It is evident from Figure 1 that the data is very left skewed and spans several magnitudes of order from just a few barrels to several thousand. This is typical of data that is log-normally distributed. Log-normally distributed means that the log of the data is normally distributed. So the same data was plotted as the log values.
You can see that the data is taking on more of the familiar bell shape of the normal distribution but it still isn’t a very great fit. It would be logical that the spill volume was proportional to the diameter (bigger pipe = bigger spill) and probably proportional to the square of the diameter since a pipeline flow is related to flow area.
When the spill volume is divided by the square of the diameter the fit to the normal distribution improves even more. Because of this fit we can now make predictions of a likely spill volume based on the diameter for any arbitrary probability. For example if you wanted to know what the average likely spill would be for a 24" diameter line you can work backwards from the location the distribution at P50 and put 24 into the diameter and solve for the volume. The table below gives the likely spill volumes based on a P50 and P95 event for various diameters.
D | P50 | P95 |
---|---|---|
3.500 | 2 | 360 |
4.500 | 3 | 595 |
6.625 | 7 | 1290 |
8.625 | 12 | 2187 |
10.750 | 19 | 3397 |
12.750 | 26 | 4778 |
16.000 | 42 | 7524 |
18.000 | 53 | 9523 |
20.000 | 65 | 11757 |
24.000 | 93 | 16930 |
30.000 | 146 | 26453 |
36.000 | 210 | 38092 |
Because the data is log-normally distributed small changes on the log scale amount significant difference overall. The difference between a P50 and P95 event can be several thousand barrels. Figure 4 shows the leak spill data broken out by cause. The facet with no information on the type indicates that the cause was not supplied. The distribution curve is the curve for the overall distribution of the data to see if the individual cause differs from the data as a whole.
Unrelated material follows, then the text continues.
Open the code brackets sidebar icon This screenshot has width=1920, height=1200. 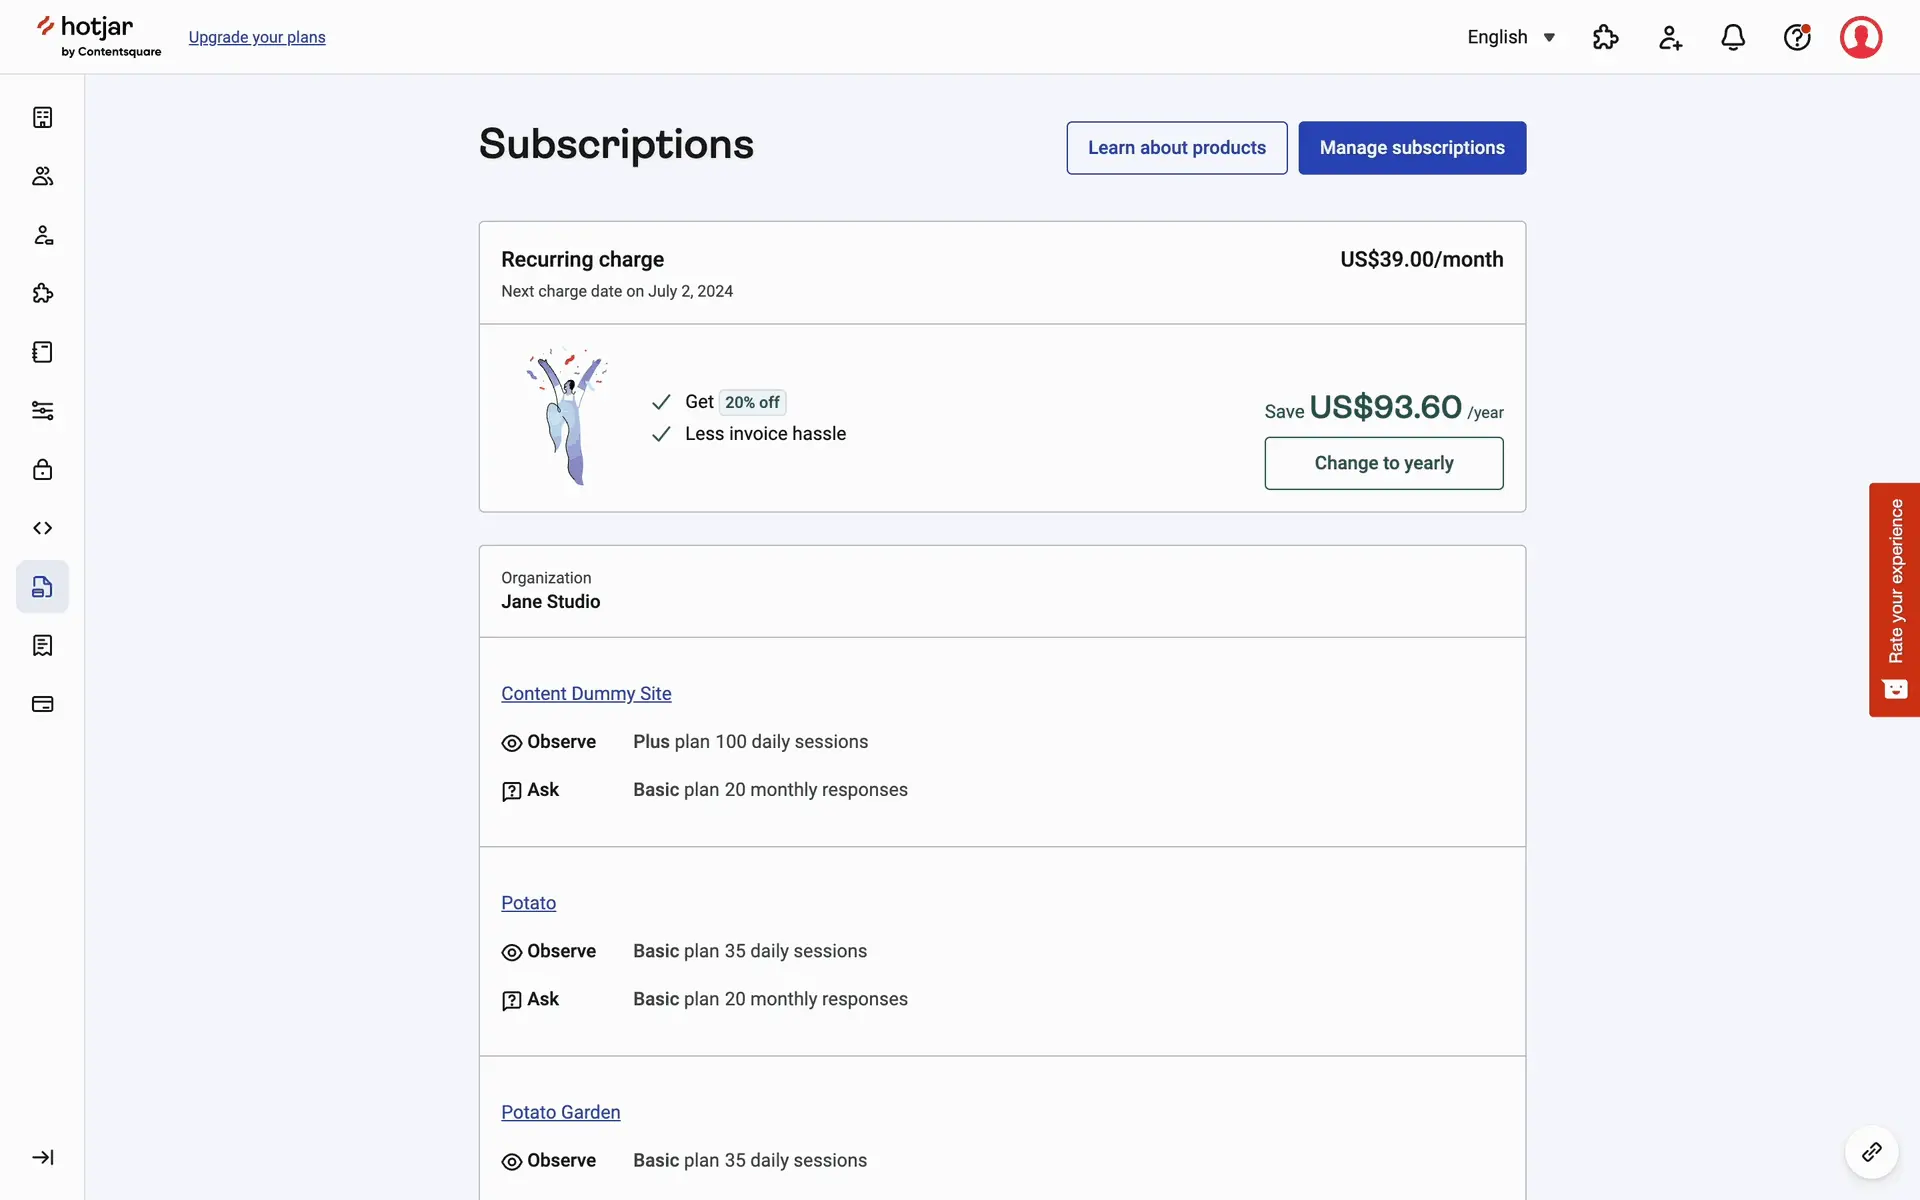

ON a per cause basis, it appears that excavation and natural force damage have much higher spill volumes.
Figure 5 is the data broken out by upstream valve type. There is no cursory evidence based on the plots that automatic and remote controlled valves reduce the magnitude of the spill. In fact the spill volumes for remotely controlled valves appears to be significantly worse than the distribution of all the data as a whole.
Figure 6 shows the data broken out by leak type. There is no apparent different in spill volume for a crack versus a pinhole. One possible reason for lack difference could be that a pinhole is likely to leak much longer before detection and unlikely to be picked up by mass balance leak detection. The “other”category is a mix of issues so it’s hard to compare against anything and the blank indicates that no information was supplied.